It’s enough to make any parent panic, but new data reveals one in ten UK teenagers has experimented with hard drugs.
A new survey found the one in ten statistic for 17-year-olds, who tried drugs such as ketamine and cocaine.
This list of hard drugs included cocaine, acid, ecstasy, speed, ketamine and any other psychoactive substances.
The University College London research found nearly a third of 17-year-olds had tried cannabis. More than half of those surveyed also admitted to binge-drinking alcohol.
The Millennium Cohort Study looked at almost 20,000 young people. They were all born between 2000 and 2002.

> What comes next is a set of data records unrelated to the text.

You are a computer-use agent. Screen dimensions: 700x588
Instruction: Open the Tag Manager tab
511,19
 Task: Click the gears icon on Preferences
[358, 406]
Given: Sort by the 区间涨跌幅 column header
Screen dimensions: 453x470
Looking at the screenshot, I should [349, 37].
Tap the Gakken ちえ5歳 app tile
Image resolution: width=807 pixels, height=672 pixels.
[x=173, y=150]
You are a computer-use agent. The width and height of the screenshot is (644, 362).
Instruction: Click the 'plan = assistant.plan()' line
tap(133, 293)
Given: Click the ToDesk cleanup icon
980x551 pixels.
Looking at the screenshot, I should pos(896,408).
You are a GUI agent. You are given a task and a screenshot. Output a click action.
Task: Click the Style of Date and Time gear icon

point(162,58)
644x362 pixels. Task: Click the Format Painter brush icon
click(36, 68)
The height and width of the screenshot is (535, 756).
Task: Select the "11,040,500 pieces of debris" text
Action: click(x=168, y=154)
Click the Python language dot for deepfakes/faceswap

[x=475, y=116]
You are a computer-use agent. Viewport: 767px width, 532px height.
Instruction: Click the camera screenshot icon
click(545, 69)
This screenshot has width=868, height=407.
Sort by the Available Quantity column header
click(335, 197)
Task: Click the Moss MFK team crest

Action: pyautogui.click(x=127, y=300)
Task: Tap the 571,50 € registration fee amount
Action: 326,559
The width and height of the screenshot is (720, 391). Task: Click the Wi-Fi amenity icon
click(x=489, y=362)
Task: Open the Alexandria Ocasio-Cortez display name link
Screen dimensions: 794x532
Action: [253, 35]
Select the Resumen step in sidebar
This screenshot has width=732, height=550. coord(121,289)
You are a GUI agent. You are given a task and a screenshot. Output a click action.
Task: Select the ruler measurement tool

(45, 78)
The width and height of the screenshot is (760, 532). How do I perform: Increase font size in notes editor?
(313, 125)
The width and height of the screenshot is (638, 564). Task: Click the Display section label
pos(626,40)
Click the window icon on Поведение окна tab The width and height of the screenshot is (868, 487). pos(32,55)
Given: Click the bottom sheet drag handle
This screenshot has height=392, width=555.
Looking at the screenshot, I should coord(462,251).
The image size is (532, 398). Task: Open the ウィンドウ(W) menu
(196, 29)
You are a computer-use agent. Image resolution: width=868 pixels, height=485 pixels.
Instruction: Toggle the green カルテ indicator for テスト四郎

Drug-use rates were higher among white teens than black teens.
The survey also asked about other anti-social behaviours. When asked if they had assaulted someone over the previous 12 months, a quarter of 17-year-olds said they had. This includes shoving, slapping or punching another person.
This figure of one quarter is an improvement from when the survey was last done when the participants were 14. The number has fallen by seven percentage points.
Another similar study found similar rates of alcohol consumption, but slightly higher rates of cannabis use. That research examined Britons born in the late 1980s when they were teenagers.
The Office for National Statistics says that overall drug use among 16-24-year-olds in 2020 was much lower than it was in the late 1990s.
The Millennium Cohort Study is intended to record a “detailed portrait of the children of the new century”.
This latest research was carried out between 2018 and 2019 when the participants were 17-years-old.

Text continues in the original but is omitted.